◆ Problem
Print, word for word, the line containing "Open the Action menu in menu bar" and all lines beneath it to the end of the entries below. Pictures do not belong in the copy.
___ Excerpted records
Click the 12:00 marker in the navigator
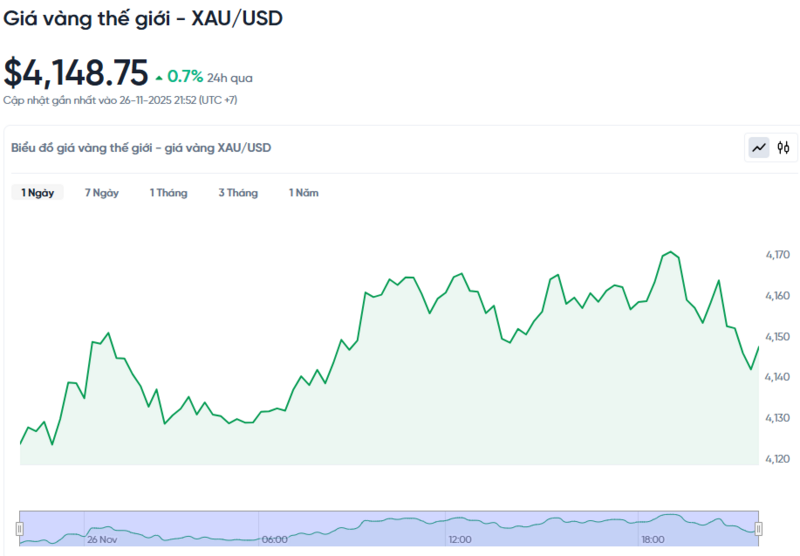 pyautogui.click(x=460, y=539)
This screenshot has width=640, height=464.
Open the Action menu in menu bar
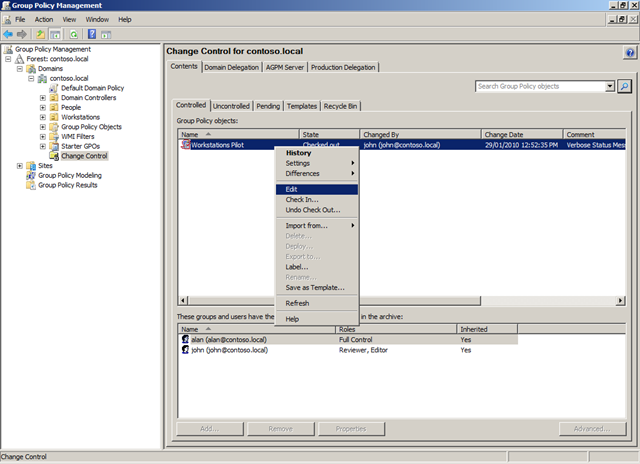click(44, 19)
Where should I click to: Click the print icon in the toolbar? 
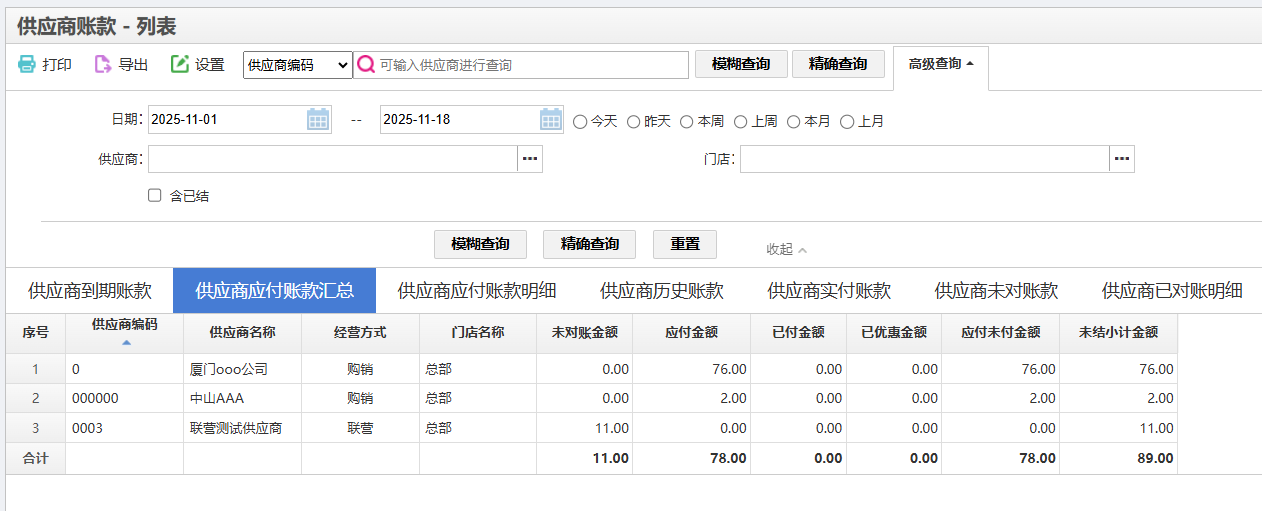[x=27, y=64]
______
◆ Answer section
Open the Action menu in menu bar
click(44, 19)
Where should I click to: Click the print icon in the toolbar? 
[x=27, y=64]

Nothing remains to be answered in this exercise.